Heading into the 2012 season this matchup looked to be a close and compelling game inside the Big Ten, now it appears that the Wolverines will end the losing streak with ease this Saturday.
Looking ahead to the Big Ten showdown in the Big House, here are the five reasons that the Wolverines will handle the Hawkeyes with ease this weekend.
The Michigan defense has continued the dramatic improvement in Ann Arbor under Brady Hoke. The Wolverines were near the bottom of the country during the 2010 season; since then, the Wolverines are now in the Top 15.
This season, Michigan is ranked the No. 11 total defense and the No. 1 pass defense in the country. The Iowa offense is already having problems this season, but their issues just got worse.

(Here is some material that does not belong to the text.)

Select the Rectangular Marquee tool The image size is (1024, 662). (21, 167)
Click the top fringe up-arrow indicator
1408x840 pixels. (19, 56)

With the way that Michigan is playing on defense, the Hawkeyes won’t score many points in this game. The Wolverines will bottle up the Iowa ground and air attack consistently, forcing the Hawkeyes to rely on the big play to create points.
James Vandenberg was expected to be one of the elite signal callers in the Big Ten heading into this season. Instead, his senior season has been a major disappointment.
Vandenberg is only completing 56.9 percent of his passes, tossing for 1,976 yards so far this season. He has also thrown five touchdowns, but six interceptions cast a shadow over the scores.
He will face the No. 1 pass defense in the country on Saturday, continuing his struggles for the 2012 season. The Michigan secondary will be planning a party in the Big House at the expense of the Hawkeyes quarterback.
There have only been two games so far this season, with multiple interceptions from Vandenberg, with this game likely finishing as his third.
As the season draws to a close, the Wolverines are only a one-loss Big Ten team. That one defeat did come to Legends Division leading Nebraska, but both have a Big Ten loss this year.
The Wolverines have an outside shot at sneaking into the Big Ten title game if Nebraska loses one of its two final games. While the scenario isn’t a perfect one, it is one worth fighting for if you are Michigan.
Any reason for this game to carry an added edge for the Wolverines is a negative for Iowa. As Michigan pushes for a share of the Big Ten Legends Division, Iowa stands in its way. The Wolverines won’t drop four in a row.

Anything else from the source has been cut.